La région était déjà connue pour abriter de nombreuses nécropoles. Cette tombe exceptionnelle sera découverte par hasard en 1937 avant de faire l’objet de véritables fouilles par l’archéologue Maurice Dunand. Rapidement, la décision de déposer les fresques avec leur support d’enduit s’imposera d’elle-même pour être reconstituée: le projet de la Tombe de Tyr au Musée National de Beyrouth venait alors de naître. Un projet à l’époque tout aussi unique que la découverte elle-même.

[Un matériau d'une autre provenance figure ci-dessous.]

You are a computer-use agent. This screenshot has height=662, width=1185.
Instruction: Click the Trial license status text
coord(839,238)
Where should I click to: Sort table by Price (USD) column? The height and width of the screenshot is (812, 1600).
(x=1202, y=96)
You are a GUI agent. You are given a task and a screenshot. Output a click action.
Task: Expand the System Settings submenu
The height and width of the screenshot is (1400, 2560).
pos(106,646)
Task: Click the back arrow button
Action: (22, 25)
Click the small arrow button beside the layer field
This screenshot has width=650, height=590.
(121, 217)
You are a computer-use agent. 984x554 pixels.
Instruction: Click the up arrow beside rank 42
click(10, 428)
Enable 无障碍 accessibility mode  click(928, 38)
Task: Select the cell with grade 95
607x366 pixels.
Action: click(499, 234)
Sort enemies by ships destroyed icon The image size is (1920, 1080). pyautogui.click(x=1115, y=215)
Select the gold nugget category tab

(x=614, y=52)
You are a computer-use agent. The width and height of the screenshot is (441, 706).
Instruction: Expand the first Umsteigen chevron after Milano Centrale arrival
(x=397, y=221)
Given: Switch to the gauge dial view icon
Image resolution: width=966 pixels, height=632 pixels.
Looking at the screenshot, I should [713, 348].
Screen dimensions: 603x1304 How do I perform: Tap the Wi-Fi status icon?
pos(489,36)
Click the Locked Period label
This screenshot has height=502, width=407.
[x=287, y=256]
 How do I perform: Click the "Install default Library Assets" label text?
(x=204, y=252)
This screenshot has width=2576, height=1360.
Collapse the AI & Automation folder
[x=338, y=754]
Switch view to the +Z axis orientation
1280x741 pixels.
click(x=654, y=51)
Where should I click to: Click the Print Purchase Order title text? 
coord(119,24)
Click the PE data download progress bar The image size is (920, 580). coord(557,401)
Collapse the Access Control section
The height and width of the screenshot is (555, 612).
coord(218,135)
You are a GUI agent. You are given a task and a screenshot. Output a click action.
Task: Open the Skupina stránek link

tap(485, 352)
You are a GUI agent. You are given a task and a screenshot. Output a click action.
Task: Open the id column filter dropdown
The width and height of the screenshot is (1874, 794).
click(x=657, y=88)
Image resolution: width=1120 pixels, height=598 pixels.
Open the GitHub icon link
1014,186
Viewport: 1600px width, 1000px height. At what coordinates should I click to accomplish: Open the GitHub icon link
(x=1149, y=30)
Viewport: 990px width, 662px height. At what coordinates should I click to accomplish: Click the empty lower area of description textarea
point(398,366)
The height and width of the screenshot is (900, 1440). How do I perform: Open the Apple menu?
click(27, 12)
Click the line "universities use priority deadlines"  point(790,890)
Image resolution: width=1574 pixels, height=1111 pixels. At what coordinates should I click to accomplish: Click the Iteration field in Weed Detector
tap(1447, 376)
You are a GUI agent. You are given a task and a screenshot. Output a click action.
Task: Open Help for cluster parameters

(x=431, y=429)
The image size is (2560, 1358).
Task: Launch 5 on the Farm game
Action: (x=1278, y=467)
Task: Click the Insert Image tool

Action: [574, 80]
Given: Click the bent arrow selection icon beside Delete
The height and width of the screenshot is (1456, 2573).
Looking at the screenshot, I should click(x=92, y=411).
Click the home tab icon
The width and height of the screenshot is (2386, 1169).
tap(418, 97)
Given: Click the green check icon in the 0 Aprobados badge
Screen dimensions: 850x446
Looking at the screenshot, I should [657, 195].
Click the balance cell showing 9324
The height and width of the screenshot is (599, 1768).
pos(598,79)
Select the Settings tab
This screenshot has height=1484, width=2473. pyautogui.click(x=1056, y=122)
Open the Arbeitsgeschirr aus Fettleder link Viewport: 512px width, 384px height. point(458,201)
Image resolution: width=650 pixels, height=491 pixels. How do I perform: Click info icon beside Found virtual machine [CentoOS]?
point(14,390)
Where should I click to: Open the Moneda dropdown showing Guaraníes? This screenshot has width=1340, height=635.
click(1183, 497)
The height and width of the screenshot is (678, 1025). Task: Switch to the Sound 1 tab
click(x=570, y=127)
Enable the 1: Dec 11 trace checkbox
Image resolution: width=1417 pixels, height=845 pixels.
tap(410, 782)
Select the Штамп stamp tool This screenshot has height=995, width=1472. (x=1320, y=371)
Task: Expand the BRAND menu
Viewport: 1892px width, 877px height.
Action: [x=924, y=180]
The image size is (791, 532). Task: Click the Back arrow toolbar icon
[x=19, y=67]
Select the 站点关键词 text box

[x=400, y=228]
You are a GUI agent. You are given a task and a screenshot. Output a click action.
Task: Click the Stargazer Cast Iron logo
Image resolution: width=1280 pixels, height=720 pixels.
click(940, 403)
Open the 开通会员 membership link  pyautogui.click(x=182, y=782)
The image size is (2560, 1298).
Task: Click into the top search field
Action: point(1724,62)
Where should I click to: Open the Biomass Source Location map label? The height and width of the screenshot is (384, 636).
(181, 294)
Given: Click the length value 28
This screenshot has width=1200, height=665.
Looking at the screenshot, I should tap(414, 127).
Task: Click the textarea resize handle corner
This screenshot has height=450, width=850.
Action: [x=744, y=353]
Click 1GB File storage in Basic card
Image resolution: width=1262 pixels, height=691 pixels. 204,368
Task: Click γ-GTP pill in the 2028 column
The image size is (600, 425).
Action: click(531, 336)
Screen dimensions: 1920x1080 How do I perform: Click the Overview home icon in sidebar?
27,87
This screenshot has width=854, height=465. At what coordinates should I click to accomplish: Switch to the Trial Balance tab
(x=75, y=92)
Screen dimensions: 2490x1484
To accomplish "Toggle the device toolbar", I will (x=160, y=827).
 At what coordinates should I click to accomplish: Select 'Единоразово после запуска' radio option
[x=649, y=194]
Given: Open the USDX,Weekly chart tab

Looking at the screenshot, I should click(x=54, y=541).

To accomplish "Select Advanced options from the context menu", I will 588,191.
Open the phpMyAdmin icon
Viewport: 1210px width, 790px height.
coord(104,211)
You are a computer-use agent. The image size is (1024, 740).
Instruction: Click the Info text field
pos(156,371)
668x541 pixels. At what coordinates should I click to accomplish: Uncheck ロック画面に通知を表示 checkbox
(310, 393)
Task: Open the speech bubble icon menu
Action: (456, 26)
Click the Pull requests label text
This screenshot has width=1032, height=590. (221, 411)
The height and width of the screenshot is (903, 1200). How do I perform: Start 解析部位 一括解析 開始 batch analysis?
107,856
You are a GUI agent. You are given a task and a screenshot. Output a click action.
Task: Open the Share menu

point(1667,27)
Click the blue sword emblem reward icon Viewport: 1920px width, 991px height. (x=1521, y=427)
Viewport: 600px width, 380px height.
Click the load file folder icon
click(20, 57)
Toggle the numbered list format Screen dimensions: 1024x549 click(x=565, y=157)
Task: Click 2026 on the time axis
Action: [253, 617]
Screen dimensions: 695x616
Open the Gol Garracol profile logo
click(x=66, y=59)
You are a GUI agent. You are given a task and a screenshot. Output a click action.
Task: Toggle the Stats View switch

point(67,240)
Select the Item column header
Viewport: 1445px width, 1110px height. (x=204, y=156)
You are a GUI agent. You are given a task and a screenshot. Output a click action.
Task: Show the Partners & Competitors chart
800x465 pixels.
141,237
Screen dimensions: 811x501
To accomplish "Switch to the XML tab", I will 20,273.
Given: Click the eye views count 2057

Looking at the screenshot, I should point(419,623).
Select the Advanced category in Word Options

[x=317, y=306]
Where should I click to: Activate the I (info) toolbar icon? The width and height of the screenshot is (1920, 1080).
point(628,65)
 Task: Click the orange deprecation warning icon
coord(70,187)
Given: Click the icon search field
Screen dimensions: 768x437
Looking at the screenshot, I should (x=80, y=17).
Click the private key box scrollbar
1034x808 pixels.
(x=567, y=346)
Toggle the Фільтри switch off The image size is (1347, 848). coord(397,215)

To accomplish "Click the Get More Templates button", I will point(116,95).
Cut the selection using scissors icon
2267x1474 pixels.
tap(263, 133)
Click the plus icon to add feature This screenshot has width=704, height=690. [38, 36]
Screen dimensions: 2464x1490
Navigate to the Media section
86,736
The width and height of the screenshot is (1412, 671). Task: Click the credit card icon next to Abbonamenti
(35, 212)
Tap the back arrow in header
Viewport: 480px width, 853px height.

Utilisée au cours du IIème siècle après Jésus-Christ, cette tombe est composée de fresques dont le thème est tiré de la Mythologie Grecque dont l’enlèvement de Proserpine par Pluton avec son attelage de quatre chevaux. On remarquera dans ce dessin aussi Hermès. Ces scènes préfigurent l’élévation de l’âme dans l’au-delà et son accompagnement par des divinités dont des sirènes musiciennes. Une autre scène concerne Alceste ramené du monde des morts au monde des vivants par Héraclès, préfigurant la croyance d’une vie après la mort. Une autre peinture murale rappelle l’humilité que toute personne doit adopter au cours de son existence, avec le supplice de Tantale, condamné par les dieux à vivre dans un monde riche et prospère mais dont il ne peut en profiter, pour avoir sacrifié son enfant à ces divinités.

Cet ensemble intéressant à découvrir a été endommagé durant la guerre civile par la remontée des eaux. Il sera restauré en coopération avec les autorités italiennes. Il est de nouveau accessible au public.